- Task requirements -
In the material below, find the line containing "This screenshot has width=1330, height=644." and the line containing "Clear the search box with the × icon", then reproduce exactly both of them and every line between, and nothing else.

- Input records -
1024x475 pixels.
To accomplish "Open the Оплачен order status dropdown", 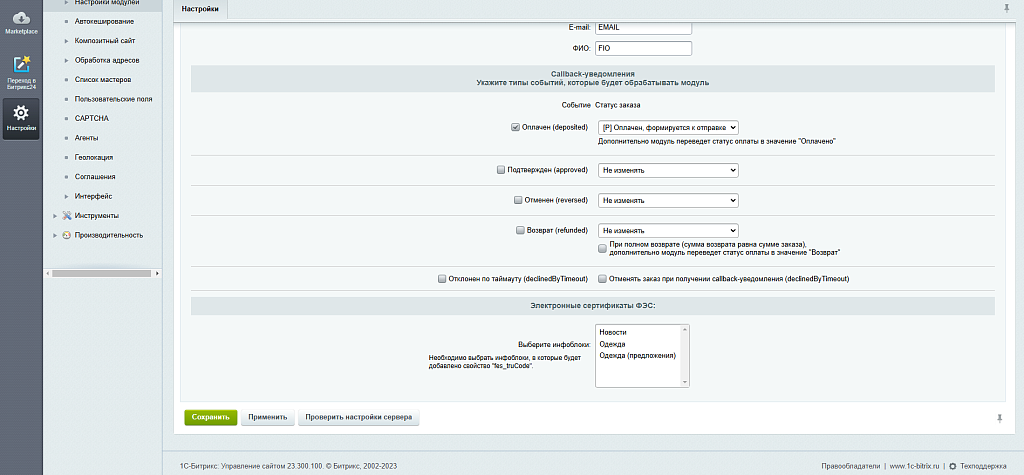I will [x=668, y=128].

--

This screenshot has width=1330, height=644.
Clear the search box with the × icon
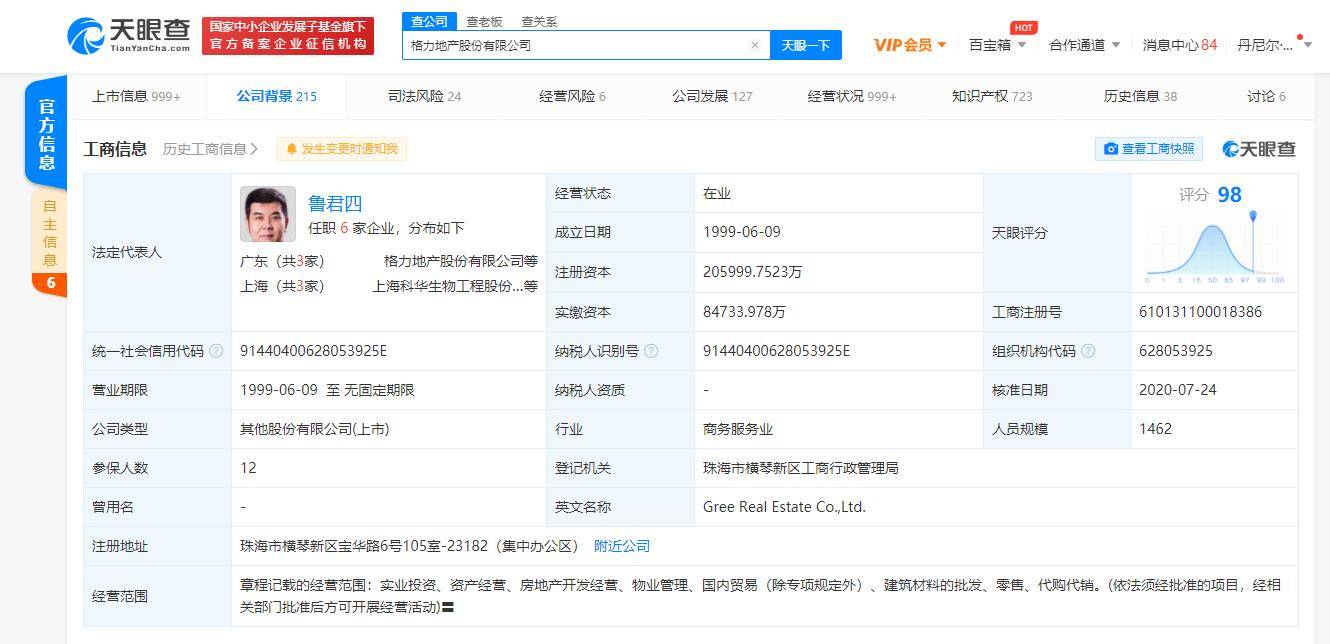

==

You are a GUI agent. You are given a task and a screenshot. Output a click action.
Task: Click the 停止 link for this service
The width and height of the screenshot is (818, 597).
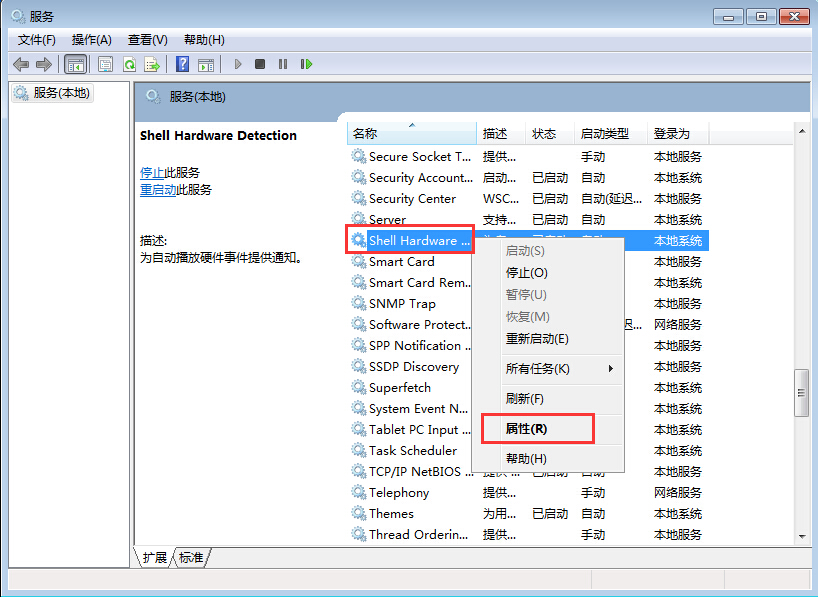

- Response area -
This screenshot has width=1330, height=644.
Clear the search box with the × icon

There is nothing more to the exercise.